# GIVEN REQUEST:
Add 43 to every coordinate value in the answers and write out each line in full, starting at the line containing "2018年10月 (146, 1426)" and ending at the line containing "2017年6月 (145, 1594)", both included.

Item position entries:
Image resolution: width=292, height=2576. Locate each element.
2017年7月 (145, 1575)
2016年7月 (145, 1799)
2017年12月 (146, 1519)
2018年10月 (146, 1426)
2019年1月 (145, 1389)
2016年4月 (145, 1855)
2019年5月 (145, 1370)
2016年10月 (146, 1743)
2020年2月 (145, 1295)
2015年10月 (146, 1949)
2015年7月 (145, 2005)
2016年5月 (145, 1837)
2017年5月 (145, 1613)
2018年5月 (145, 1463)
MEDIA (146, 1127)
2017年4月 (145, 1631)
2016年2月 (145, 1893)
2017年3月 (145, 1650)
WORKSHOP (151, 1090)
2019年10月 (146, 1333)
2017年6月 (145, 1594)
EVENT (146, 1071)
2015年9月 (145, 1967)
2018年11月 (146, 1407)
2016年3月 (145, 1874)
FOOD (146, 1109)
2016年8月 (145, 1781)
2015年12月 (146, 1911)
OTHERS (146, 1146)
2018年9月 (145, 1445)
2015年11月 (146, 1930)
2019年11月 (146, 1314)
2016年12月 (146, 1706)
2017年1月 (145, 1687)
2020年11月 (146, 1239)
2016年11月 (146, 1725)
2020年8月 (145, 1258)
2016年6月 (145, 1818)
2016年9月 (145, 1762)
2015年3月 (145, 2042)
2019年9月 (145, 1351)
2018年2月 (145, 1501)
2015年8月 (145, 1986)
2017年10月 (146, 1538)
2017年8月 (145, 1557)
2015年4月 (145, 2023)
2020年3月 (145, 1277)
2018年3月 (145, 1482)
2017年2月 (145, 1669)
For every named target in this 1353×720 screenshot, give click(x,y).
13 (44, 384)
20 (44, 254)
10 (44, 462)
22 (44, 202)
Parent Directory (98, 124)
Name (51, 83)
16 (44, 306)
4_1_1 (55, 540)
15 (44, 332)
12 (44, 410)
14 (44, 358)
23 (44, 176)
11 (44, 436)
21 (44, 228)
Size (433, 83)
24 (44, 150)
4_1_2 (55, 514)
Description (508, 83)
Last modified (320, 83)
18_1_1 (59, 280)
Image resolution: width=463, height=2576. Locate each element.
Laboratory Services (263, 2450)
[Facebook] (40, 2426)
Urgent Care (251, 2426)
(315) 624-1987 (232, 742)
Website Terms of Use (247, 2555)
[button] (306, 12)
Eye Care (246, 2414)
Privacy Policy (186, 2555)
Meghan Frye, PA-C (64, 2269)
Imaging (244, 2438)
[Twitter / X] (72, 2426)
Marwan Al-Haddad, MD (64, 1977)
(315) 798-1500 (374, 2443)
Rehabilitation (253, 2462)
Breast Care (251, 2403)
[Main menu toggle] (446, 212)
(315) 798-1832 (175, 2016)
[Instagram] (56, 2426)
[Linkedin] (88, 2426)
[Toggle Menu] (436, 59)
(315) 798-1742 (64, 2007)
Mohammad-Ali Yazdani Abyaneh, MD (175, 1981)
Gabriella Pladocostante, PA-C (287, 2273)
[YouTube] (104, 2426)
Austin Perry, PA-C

# EXPECTED ANSWER:
2018年10月 (189, 1469)
2019年1月 (188, 1432)
2016年4月 (188, 1898)
2019年5月 (188, 1413)
2016年10月 (189, 1786)
2020年2月 (188, 1338)
2015年10月 (189, 1992)
2015年7月 (188, 2048)
2016年5月 (188, 1880)
2017年5月 (188, 1656)
2018年5月 (188, 1506)
MEDIA (189, 1170)
2017年4月 (188, 1674)
2016年2月 (188, 1936)
2017年3月 (188, 1693)
WORKSHOP (194, 1133)
2019年10月 (189, 1376)
2017年6月 (188, 1637)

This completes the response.